* [Problem statement]
Reproduce each of the lines below word for word, changing nothing.

* [The data]
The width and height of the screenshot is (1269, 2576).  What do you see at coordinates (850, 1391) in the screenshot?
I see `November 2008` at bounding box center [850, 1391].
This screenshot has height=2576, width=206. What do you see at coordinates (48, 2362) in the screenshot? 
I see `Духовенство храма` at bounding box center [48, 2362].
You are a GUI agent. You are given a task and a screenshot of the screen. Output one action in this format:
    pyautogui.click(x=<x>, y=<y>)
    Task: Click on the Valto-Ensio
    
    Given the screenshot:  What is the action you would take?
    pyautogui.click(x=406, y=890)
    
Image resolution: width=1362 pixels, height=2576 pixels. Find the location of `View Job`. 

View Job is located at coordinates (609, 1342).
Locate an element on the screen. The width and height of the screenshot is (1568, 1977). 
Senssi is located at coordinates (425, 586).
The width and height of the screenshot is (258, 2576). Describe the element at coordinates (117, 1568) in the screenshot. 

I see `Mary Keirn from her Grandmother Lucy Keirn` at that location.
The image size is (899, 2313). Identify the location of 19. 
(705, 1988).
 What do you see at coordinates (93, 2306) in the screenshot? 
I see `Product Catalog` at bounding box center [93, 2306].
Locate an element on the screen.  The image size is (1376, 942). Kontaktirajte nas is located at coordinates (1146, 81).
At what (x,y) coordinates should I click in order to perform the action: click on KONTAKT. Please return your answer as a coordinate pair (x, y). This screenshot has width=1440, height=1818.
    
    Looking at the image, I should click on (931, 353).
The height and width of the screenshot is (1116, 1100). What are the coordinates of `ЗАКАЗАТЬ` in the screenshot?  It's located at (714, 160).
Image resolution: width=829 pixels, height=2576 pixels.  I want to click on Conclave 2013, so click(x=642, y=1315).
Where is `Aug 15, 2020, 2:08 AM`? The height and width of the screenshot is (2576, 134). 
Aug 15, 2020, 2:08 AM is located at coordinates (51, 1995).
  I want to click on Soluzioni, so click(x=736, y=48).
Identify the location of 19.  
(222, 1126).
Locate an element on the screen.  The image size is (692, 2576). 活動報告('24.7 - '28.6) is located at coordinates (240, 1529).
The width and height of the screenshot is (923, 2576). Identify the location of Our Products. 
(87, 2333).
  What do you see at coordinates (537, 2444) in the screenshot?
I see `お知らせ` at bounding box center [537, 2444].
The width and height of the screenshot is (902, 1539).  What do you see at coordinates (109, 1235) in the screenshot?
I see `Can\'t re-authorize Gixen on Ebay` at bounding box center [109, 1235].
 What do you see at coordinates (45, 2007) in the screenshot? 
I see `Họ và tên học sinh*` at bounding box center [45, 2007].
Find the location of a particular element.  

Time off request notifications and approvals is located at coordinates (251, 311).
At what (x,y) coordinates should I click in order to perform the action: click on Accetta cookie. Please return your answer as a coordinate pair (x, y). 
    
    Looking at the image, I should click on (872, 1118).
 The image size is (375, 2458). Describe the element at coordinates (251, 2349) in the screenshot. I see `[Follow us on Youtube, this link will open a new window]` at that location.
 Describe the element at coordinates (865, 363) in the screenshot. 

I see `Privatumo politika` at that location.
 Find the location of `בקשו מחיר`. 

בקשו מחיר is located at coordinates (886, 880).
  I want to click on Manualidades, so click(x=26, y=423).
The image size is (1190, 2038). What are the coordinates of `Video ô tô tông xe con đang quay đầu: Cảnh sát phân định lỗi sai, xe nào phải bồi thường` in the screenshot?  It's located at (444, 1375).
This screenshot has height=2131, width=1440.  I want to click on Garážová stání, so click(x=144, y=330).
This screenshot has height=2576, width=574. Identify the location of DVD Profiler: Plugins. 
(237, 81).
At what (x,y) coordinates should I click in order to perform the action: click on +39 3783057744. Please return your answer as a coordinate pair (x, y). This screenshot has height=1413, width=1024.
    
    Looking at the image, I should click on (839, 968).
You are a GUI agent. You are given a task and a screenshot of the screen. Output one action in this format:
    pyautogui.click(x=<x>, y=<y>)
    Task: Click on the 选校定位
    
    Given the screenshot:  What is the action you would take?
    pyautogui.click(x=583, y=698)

* [Task solution]
The width and height of the screenshot is (1269, 2576).  What do you see at coordinates (850, 1391) in the screenshot?
I see `November 2008` at bounding box center [850, 1391].
This screenshot has height=2576, width=206. What do you see at coordinates (48, 2362) in the screenshot? 
I see `Духовенство храма` at bounding box center [48, 2362].
You are a GUI agent. You are given a task and a screenshot of the screen. Output one action in this format:
    pyautogui.click(x=<x>, y=<y>)
    Task: Click on the Valto-Ensio
    
    Given the screenshot:  What is the action you would take?
    pyautogui.click(x=406, y=890)
    
Image resolution: width=1362 pixels, height=2576 pixels. Find the location of `View Job`. 

View Job is located at coordinates (609, 1342).
Locate an element on the screen. The width and height of the screenshot is (1568, 1977). 
Senssi is located at coordinates (425, 586).
The width and height of the screenshot is (258, 2576). Describe the element at coordinates (117, 1568) in the screenshot. 

I see `Mary Keirn from her Grandmother Lucy Keirn` at that location.
The image size is (899, 2313). Identify the location of 19. 
(705, 1988).
 What do you see at coordinates (93, 2306) in the screenshot? 
I see `Product Catalog` at bounding box center [93, 2306].
Locate an element on the screen.  The image size is (1376, 942). Kontaktirajte nas is located at coordinates (1146, 81).
At what (x,y) coordinates should I click in order to perform the action: click on KONTAKT. Please return your answer as a coordinate pair (x, y). This screenshot has width=1440, height=1818.
    
    Looking at the image, I should click on (931, 353).
The height and width of the screenshot is (1116, 1100). What are the coordinates of `ЗАКАЗАТЬ` in the screenshot?  It's located at (714, 160).
Image resolution: width=829 pixels, height=2576 pixels.  I want to click on Conclave 2013, so click(x=642, y=1315).
Where is `Aug 15, 2020, 2:08 AM`? The height and width of the screenshot is (2576, 134). 
Aug 15, 2020, 2:08 AM is located at coordinates (51, 1995).
  I want to click on Soluzioni, so click(x=736, y=48).
Identify the location of 19.  
(222, 1126).
Locate an element on the screen.  The image size is (692, 2576). 活動報告('24.7 - '28.6) is located at coordinates (240, 1529).
The width and height of the screenshot is (923, 2576). Identify the location of Our Products. 
(87, 2333).
  What do you see at coordinates (537, 2444) in the screenshot?
I see `お知らせ` at bounding box center [537, 2444].
The width and height of the screenshot is (902, 1539).  What do you see at coordinates (109, 1235) in the screenshot?
I see `Can\'t re-authorize Gixen on Ebay` at bounding box center [109, 1235].
 What do you see at coordinates (45, 2007) in the screenshot? 
I see `Họ và tên học sinh*` at bounding box center [45, 2007].
Find the location of a particular element.  

Time off request notifications and approvals is located at coordinates (251, 311).
At what (x,y) coordinates should I click in order to perform the action: click on Accetta cookie. Please return your answer as a coordinate pair (x, y). 
    
    Looking at the image, I should click on (872, 1118).
 The image size is (375, 2458). Describe the element at coordinates (251, 2349) in the screenshot. I see `[Follow us on Youtube, this link will open a new window]` at that location.
 Describe the element at coordinates (865, 363) in the screenshot. 

I see `Privatumo politika` at that location.
 Find the location of `בקשו מחיר`. 

בקשו מחיר is located at coordinates (886, 880).
  I want to click on Manualidades, so click(x=26, y=423).
The image size is (1190, 2038). What are the coordinates of `Video ô tô tông xe con đang quay đầu: Cảnh sát phân định lỗi sai, xe nào phải bồi thường` in the screenshot?  It's located at (444, 1375).
This screenshot has height=2131, width=1440.  I want to click on Garážová stání, so click(x=144, y=330).
This screenshot has height=2576, width=574. Identify the location of DVD Profiler: Plugins. 
(237, 81).
At what (x,y) coordinates should I click in order to perform the action: click on +39 3783057744. Please return your answer as a coordinate pair (x, y). This screenshot has height=1413, width=1024.
    
    Looking at the image, I should click on (839, 968).
You are a GUI agent. You are given a task and a screenshot of the screen. Output one action in this format:
    pyautogui.click(x=<x>, y=<y>)
    Task: Click on the 选校定位
    
    Given the screenshot:  What is the action you would take?
    pyautogui.click(x=583, y=698)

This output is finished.